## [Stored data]
--*--

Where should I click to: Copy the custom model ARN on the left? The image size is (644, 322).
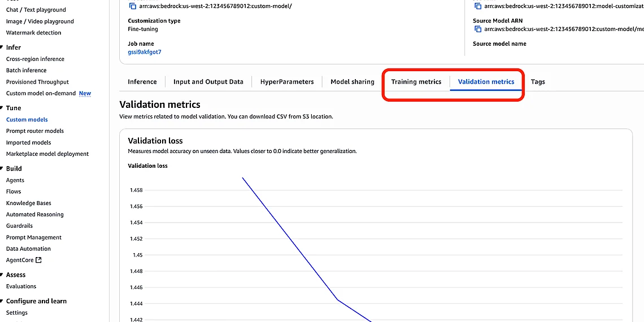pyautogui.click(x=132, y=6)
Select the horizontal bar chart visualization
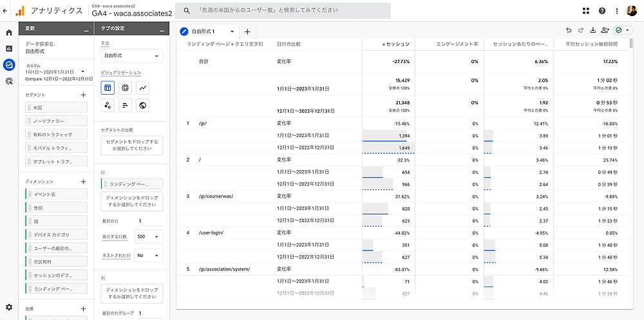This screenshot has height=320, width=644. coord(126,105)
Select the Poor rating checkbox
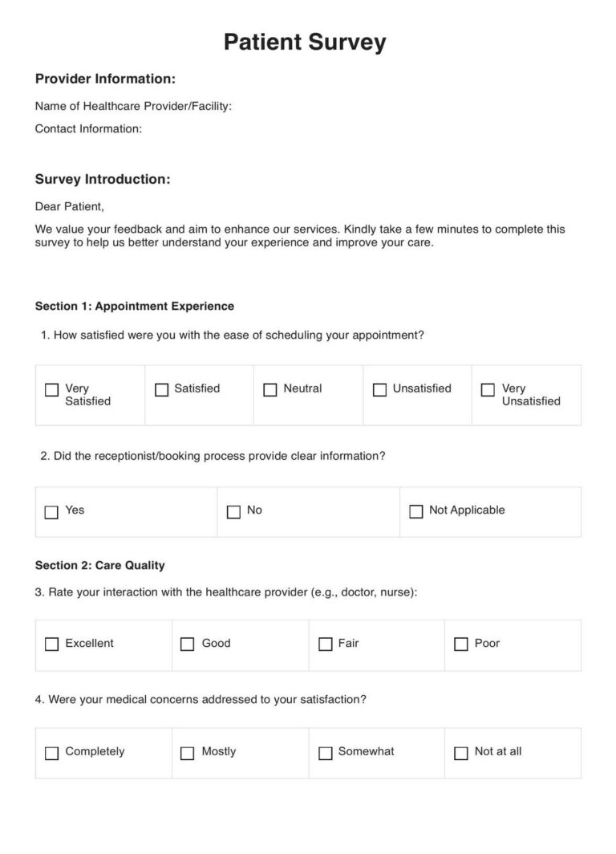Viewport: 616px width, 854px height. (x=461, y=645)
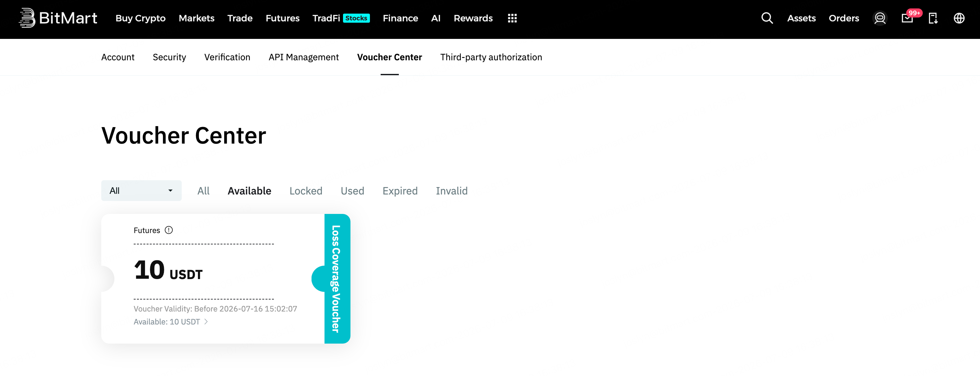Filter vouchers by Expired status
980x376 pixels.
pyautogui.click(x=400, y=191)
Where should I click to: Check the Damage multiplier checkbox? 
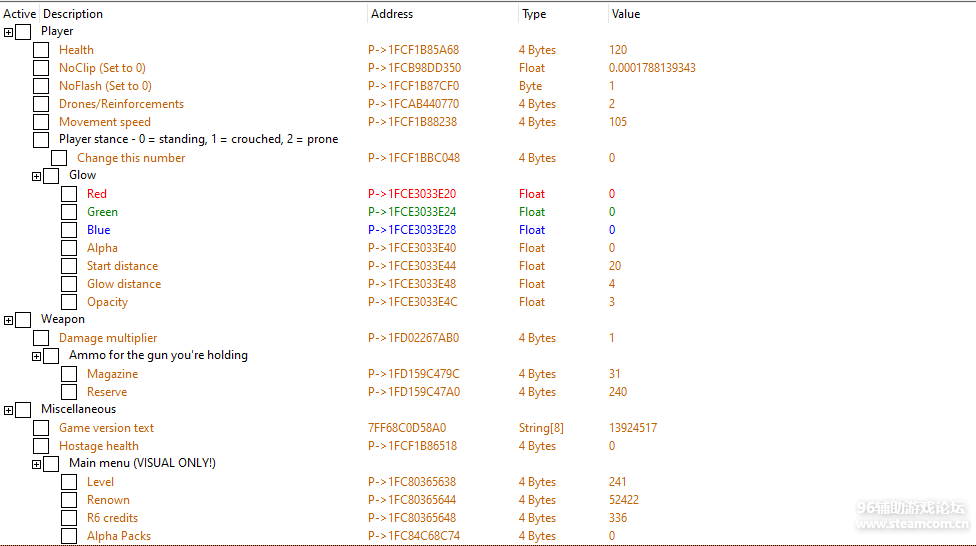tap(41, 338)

--*--

## [Required work]
From the line that holds "Select the Poor rating checkbox" to the last line of the data, return those lines exactly and nothing else; both ends count, and pictures stay out.

## [Reply]
Select the Poor rating checkbox
Viewport: 616px width, 854px height. (x=461, y=645)
Filter vouchers by Expired status
980x376 pixels.
pyautogui.click(x=400, y=191)
Where should I click to: Check the Damage multiplier checkbox? 
tap(41, 338)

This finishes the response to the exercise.